Any help is greatly appreciated.

r937
08-02-02, 13:59
your design problem is common

the difficulty arises when you want to join a row from Member through the Linking table to... ?

with three separate tables, one strategy for selecting the right table is select stuff from member, linking, marketing
union all
select stuff from member, linking, dreamco
union all
select stuff from member, linking, vendorsthis works fine because only one of the subselects in the UNION will bring back any rows!

however, there's still a problem

the reason for having three different tables is usually because they have wildly different contents -- different number of columns, different types of columns, etc.

this implies that writing the UNION will not be as simple as above, since all three subquery result sets have to have the same number of columns and be datatype compatible (otherwise you get a syntax error in the UNION)

thus when the three tables are wildly different, you can only shoehorn them all together in the UNION by judicious use of CAST() and NULL in the subquery SELECT lists

this also makes the final result set difficult to "untangle"
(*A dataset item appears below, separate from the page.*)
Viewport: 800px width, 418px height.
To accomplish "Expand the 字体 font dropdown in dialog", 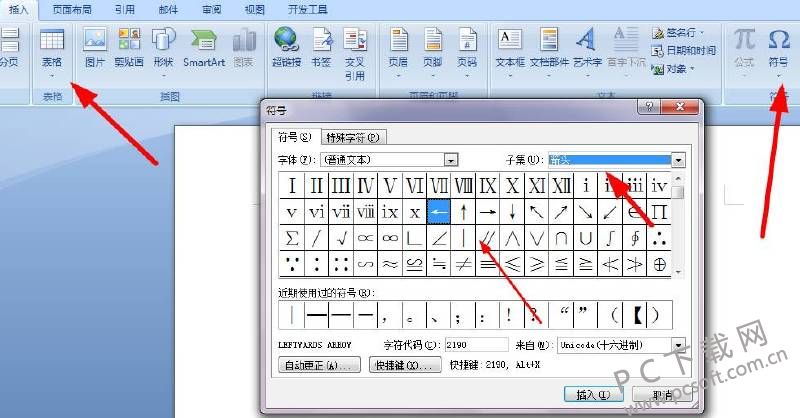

your only other solution is to get a partial union from Member and Linking and then use IF/ELSE logic in the calling program to decide which third table to get

another way to approach the design problem is to redesign the three different tables into one table

there will probably be more columns, and some of them will make sense only for certain types of row

the "tableType" column that you now have in each of the three tables will still be in this combined table, but it will be a "rowType" column instead

this approach also requires some shoehorning, but i personally think this is the better way to go

it makes the join query simple

and when you think about it, the chances are that the three different tables aren't really wildly different

after all, they already had name, phone, etc. in common, eh?

;o)

rudy
http://rudy.ca/

sco08y
10-29-02, 02:43
Originally posted by santoshamb
now the question I have is that I have never seen a "foreign key" that consists of a table name. So I am thinking that this is perhaps bad design.

A foreign key, by definition, cannot be a table name.

A member can be a vendor, or a marketer.

Can a member be both? If not, just put the fields that are guaranteed common to all members (even if it's just an id and a name) in one table, and the other fields in the other tables as appropriate.

Unfortunately, I can't figure out any other way of doing it.

You're barking up the wrong tree with your "linking table".

Try this:

Write down what a "member" is, in full sentence form. Example:

A member has an ID, a first name, and a last name.

This translates to SQL fairly easily:

CREATE TABLE Members (memberID INT PRIMARY KEY, firstName VARCHAR(50), lastName VARCHAR(50))

Now, for members who might be vendors:

A vendor has a member ID, a company s/he works for and a product s/he sells.

In this case, the "linking" is through a foreign key. That means that every Vendor must "reference" a Member. So the database has to ensure that every value listed for "member ID" in Vendors must also exist in Members.

In SQL:

CREATE TABLE Vendors (memberID INT PRIMARY KEY FOREIGN KEY REFERENCES Members, company VARCHAR(50), product VARCHAR(50))

Marketers, etc, would be similar to Vendors.

If you need to gather stuff together from these tables, read up on "outer joins."